Rep. Roscoe Bartlett (R-MD) told constituents earlier in the week, when asked about federally-backed student loans, that he’s opposed to them. Very opposed to them.

While Bartlett (who incidentally has a PhD) explained that he wanted students to have an education, he cautioned that,

Not that it’s not a good idea to give students loans; it certainly is a good idea to give them loans. But if you can ignore the Constitution to do something good today, tomorrow you will be ignoring the Constitution to do something bad. You could. There are more people in our, in America today of German ancestry than any other [inaudible]. The Holocaust that occurred in Germany — how in the heck could that happen? And when you start down the wrong road, it can be a very slippery slope.

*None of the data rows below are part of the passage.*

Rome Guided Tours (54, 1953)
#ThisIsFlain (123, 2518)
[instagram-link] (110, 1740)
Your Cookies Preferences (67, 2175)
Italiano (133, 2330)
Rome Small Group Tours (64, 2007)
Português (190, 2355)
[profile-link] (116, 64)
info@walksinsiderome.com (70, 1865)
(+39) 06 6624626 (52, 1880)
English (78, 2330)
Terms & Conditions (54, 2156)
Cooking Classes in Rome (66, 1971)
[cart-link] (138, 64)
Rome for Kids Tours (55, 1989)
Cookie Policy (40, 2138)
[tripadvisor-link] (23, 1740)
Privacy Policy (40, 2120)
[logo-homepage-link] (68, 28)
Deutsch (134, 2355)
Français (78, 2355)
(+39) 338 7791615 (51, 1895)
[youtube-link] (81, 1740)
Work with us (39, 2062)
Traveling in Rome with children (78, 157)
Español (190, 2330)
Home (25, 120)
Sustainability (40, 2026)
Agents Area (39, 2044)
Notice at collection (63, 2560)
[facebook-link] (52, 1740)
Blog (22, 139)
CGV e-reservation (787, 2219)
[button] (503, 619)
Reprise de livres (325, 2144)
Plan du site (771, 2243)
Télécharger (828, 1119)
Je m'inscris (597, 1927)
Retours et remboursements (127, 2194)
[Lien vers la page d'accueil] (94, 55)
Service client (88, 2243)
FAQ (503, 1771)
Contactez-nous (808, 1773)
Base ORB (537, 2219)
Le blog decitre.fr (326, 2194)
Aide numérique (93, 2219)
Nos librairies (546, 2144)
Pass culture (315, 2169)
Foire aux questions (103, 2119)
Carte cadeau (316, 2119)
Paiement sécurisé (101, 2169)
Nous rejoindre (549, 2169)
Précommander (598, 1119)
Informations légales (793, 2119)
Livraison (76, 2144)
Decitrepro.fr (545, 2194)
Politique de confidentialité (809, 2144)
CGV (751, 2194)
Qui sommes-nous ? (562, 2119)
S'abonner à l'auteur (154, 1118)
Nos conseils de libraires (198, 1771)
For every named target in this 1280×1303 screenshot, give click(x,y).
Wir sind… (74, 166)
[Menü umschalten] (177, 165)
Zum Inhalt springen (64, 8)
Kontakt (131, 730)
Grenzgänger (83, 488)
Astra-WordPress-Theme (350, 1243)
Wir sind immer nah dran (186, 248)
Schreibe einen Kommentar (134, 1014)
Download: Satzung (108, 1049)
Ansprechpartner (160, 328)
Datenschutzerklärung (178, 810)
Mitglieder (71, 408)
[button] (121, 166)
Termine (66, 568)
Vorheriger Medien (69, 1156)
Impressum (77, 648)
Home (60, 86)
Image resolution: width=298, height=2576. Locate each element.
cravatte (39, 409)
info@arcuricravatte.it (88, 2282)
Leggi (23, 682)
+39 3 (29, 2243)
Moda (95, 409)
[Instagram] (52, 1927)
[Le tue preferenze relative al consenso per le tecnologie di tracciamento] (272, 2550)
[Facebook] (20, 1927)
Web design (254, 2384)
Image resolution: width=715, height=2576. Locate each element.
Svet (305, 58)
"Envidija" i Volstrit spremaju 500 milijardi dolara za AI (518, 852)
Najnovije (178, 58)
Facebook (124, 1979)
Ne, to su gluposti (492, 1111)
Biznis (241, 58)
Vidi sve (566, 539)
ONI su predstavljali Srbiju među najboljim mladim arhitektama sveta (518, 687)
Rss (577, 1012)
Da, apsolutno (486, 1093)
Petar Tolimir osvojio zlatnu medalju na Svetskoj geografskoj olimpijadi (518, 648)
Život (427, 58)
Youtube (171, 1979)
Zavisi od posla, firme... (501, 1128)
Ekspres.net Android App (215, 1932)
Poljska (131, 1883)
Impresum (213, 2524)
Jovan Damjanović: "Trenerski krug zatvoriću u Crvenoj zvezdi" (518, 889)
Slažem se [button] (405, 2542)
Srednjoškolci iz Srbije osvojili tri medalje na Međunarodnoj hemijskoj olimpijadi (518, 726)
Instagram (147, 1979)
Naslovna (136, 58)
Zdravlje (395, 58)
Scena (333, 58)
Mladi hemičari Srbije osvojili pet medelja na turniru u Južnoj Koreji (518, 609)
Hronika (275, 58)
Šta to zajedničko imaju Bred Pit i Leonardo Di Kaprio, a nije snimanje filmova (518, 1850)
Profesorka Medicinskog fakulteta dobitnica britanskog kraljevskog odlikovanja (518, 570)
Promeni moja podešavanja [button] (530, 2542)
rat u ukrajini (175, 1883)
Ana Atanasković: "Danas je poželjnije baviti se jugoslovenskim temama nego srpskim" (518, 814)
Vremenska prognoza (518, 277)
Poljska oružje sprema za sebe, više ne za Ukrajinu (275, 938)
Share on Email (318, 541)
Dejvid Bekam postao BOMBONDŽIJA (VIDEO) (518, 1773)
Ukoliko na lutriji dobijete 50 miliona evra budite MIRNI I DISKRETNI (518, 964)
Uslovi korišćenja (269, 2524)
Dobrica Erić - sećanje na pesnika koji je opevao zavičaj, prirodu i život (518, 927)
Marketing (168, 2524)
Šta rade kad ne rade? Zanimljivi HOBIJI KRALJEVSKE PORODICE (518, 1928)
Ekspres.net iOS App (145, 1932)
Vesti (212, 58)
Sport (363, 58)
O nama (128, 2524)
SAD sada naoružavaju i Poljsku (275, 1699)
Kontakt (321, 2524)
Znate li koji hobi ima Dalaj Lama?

Note that the slippery slope metaphor is best used to describe a situation where something very terrible logically follows from something not that terrible. Like how federally-backed student loans could lead to a reduction in college scholarships or state funding for higher education. Or how a small war in one country could escalate into a large war involving many countries.

It is not at all likely that Federal Guaranteed Student Loans, which have been in place in (a genocide-free) America since 1965, will ever lead to the extermination of 6 million Jews.

Bartlett’s campaign later apologized for the Holocaust remark, calling it “ill-advised and inappropriate.”